Starring Ted Danson "Knights of the South Bronx" is another one of those inspirational school movies which are built around a true story. In the case of "Knights of the South Bronx" it is actually a made for TV movie rather than a cinematic release and is heavily fictionalised in telling the David MacEnulty's story. Like most inspirational school movies this one again follows the familiar route of an adult ending up teaching kids a few life lessons through their passion and to be honest it never strays from the path which all these other inspirational movies tend to follow. But where as in similar movies the object used to create inspiration has often been physical sports such as basketball or American football, even ballroom dancing in "Take the Lead", in "Knights of the South Bronx" the vehicle is Chess, an unlikely source for making an interesting movie, but one which works surprisingly well due to the nature of the game.
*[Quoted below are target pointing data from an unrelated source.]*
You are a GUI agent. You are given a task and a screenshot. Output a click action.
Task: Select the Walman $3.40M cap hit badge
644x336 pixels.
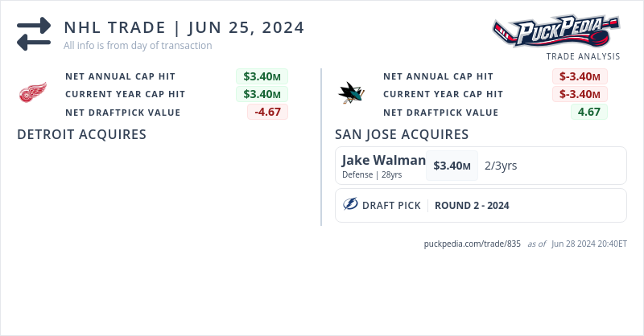pyautogui.click(x=452, y=166)
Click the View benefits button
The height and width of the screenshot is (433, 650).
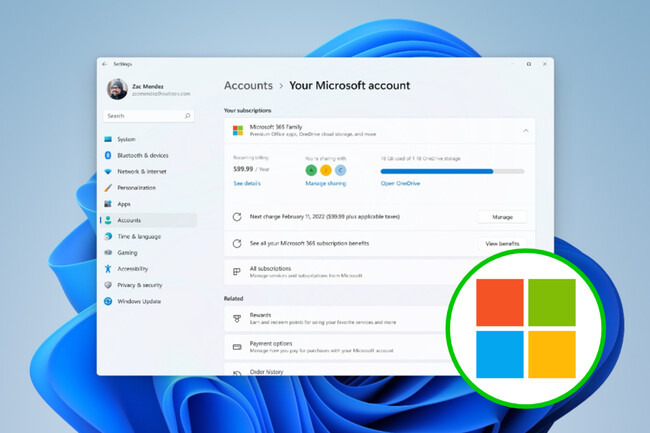click(502, 243)
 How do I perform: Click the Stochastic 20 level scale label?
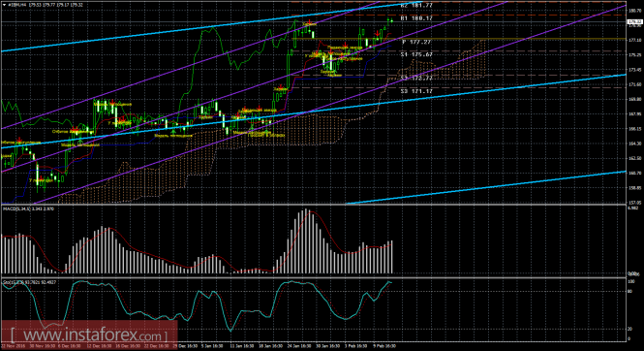tap(630, 329)
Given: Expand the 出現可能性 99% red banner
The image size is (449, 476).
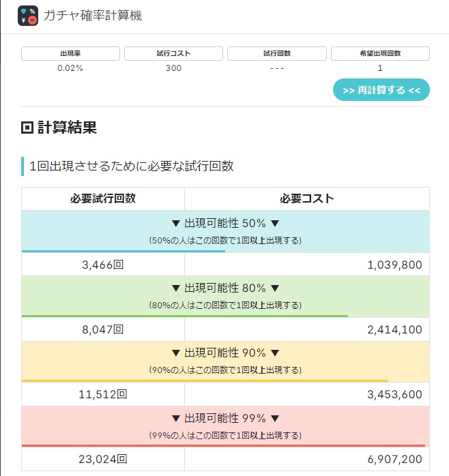Looking at the screenshot, I should click(x=225, y=424).
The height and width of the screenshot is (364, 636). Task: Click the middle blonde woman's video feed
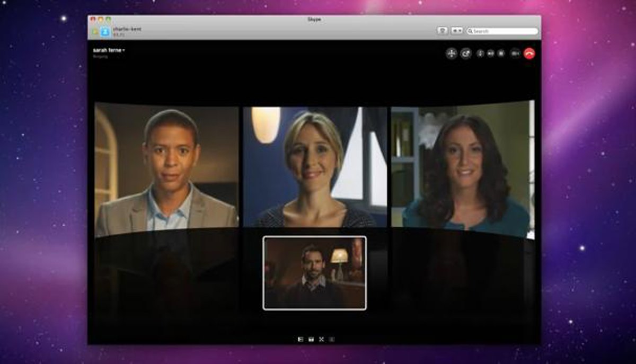[315, 167]
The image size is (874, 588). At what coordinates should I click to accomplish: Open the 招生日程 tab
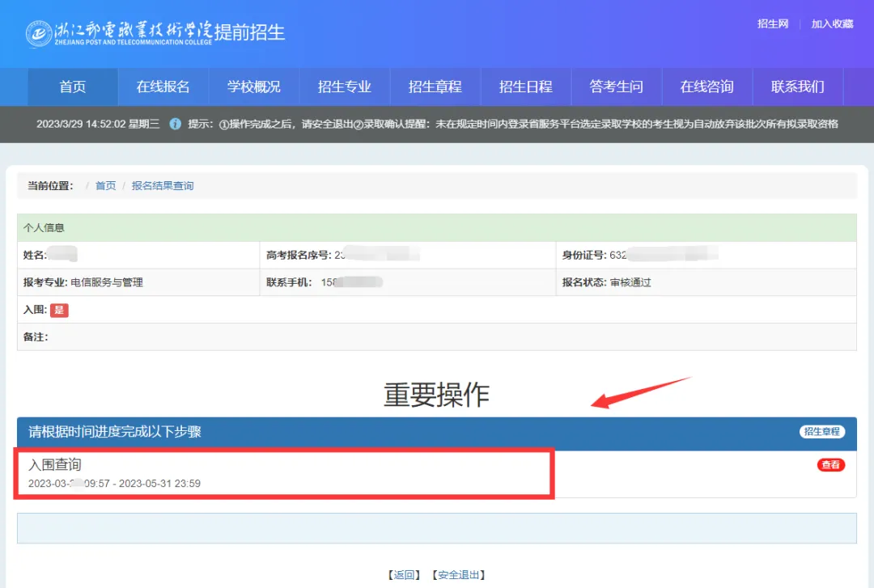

The trouble witg "Knights of the South Bronx" is some terrible dialogue and even being a made for TV movie doesn't excuse it. There are just far too many cliché speeches making a lot of what should be heart warming sentiment feel cheesy and slightly laughable. Even a fine actor would struggle when it comes to delivering such hollow words of wisdom that although have meaning feel as poorly scripted as they are.
Thankfully Ted Danson as Richard Mason manages to lift his performance so that although he has some terrible dialogue he manages to give the movie some feeling. You do get a sense that he is a man split between supporting his family and teaching these children, although thanks to that lack of back-story sometimes it feels like we never really know him. As for the remaining cast in particular the children, well their characters appear to be older than they should be seeing that they are meant to be fourth graders, but each of these young actors does a fine performance with the poor script.
What this all boils down to is that "Knights of the South Bronx" compared to a cinema release feels inadequate thanks to the poor dialogue and the more low level production values. But then it is a made for TV movie and in being so is surprisingly entertaining for what is a formula driven, inspirational movie.